Dentro de la puerta, entre el intenso frío y la oscuridad impenetrable, se oía hervir la

gran caldera Hvergelmir y el rodar de los glaciares en el Elivagar y otros ríos de Hel,

entre los cuales se encontraba el Leipter, sobre el cual se hacían solemnes juramentos, y

el Slid, en cuyas turbias aguas rodaban continuamente espadas desenvainadas.

Adentrándose en este horrible lugar, se encontraba Elvidner (miseria), el palacio de la

diosa Hel, cuyo plato era el Hambre. Su cuchillo era la Avaricia. Holgazanería era el

nombre de su hombre, Indolencia el de su doncella, Ruina el de su umbral, Pesar el de

su cama y Conflagración el de sus cortinas.
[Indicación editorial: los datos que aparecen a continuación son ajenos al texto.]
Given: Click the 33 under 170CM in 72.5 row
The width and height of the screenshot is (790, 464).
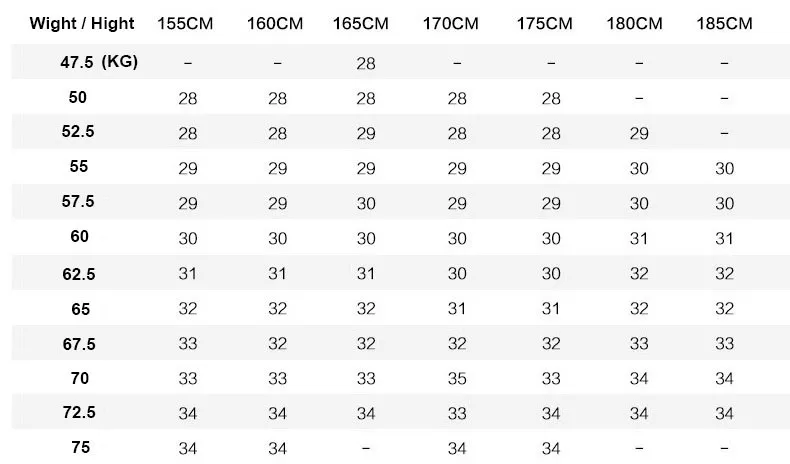Looking at the screenshot, I should (457, 414).
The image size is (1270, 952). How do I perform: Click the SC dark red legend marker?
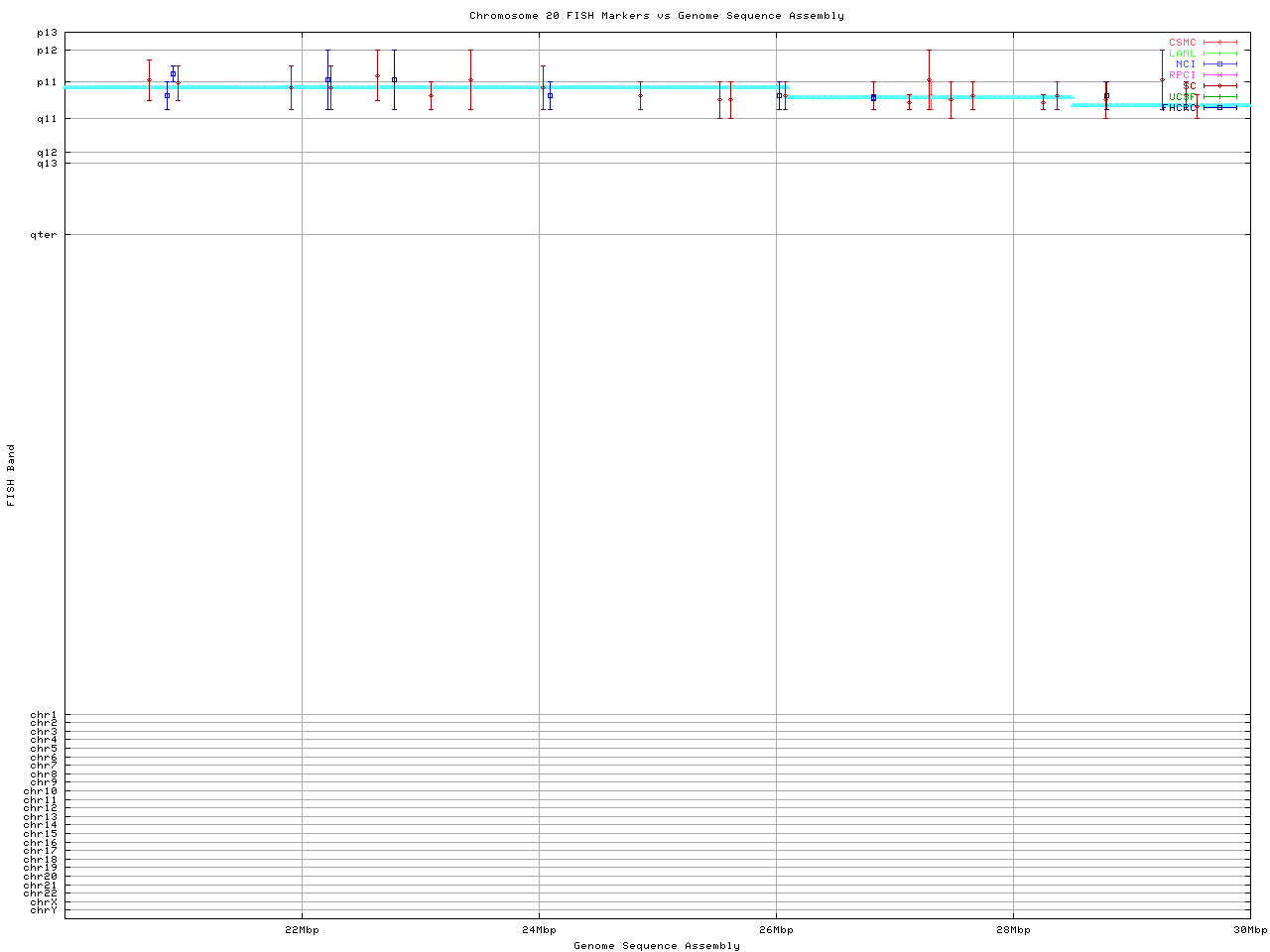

Esta diosa tenía muchas moradas diferentes para los invitados que venían a visitarla a

diario, ya que ella recibía no sólo a los perjuros y criminales de todas clases, sino

también a aquellos que eran tan desgraciados como para morir sin derramar sangre. A

su reino iban a parar también aquellos que morían de vejez o enfermedad, una forma de

morir que era denominada «muerte de paja», ya que los lechos estaban construidos

generalmente con ese material.

Ideas de la Vida Futura.

Aunque los inocentes eran tratados bondadosamente por Hel y disfrutaban de un estado

de dicha negativa, no era de extrañar que los habitantes del Norte se encogieran ante la

idea de visitar su lúgubre morada. Y mientras los hombres preferían cortarse con la

punta de la lanza, arrojarse desde un precipicio o quemarse vivos, las mujeres no se

encogían ante medidas igualmente heroicas. En los extremos de su pesar, no dudaban en

arrojarse desde una montaña o en caer sobre las espadas que les eran entregadas el día

de su boda, para que sus cuerpos pudieran ser quemados con aquellos a los que amaban

y sus espíritus liberados para unirse a ellos en la gloriosa morada de los dioses.

Sin embargo, los horrores esperaban a aquellos cuyas vidas habían sido impuras o

delictivas. Estos espíritus eran desterrados a Nastrond, la ribera de los cadáveres, donde

caminaban por fríos ríos de veneno hasta una cueva hecha de serpientes entrelazadas,

cuyas fauces venenosas estaban giradas hacia ellos. Tras sufrir allí incontables agonías,

se les arrojaba a la caldera Hvergelmir, donde la serpiente Nidhug dejaba por un

momento de masticar la raíz del árbol Yggdrasil para alimentarse con sus huesos.

 

Un palacio que se erige

lejos del Sol

en Nastrond;

sus puertas dan hacia el Norte,

gotas de veneno caen

de sus aberturas;

entretejido está ese palacio

con lomos de serpiente.

Allí vio ella vadear

las lentas corrientes

a los hombres sedientos de sangre

y a los perjuros,

y a aquellos que seducen los oídos

de las esposas de los demás.

Allí absorbe Nidhug

los cadáveres de los muertos.

(Edda de Semund).

 

Pestilencia y Hambre.

Se suponía que la misma Hel dejaba ocasionalmente su tenebrosa morada para recorrer

la Tierra sobre su caballo blanco de tres patas y en tiempos de pestilencia y hambre, si

parte de los habitantes de un distrito se libraban de ello, se decía que ella había usado un

rastrillo y cuando ciudades y provincias enteras habían sido despobladas, como sucedió

en el histórica epidemia de la Muerte Negra, se decía que ella había cabalgado con una

escoba.

Las razas nórdicas creyeron posteriormente que a veces se permitía a los espíritus de los

muertos volver a la tierra y aparecerse ante sus familiares, cuyo pesar o gozo les

afectaba incluso después de la muerte, como se relata en la balada danesa de Aager y

Else, donde un amante muerto le pide a su amada que sonría, para que su ataúd pueda

ser llenado con rosas en vez de gotas coaguladas de sangre producidas por sus lágrimas.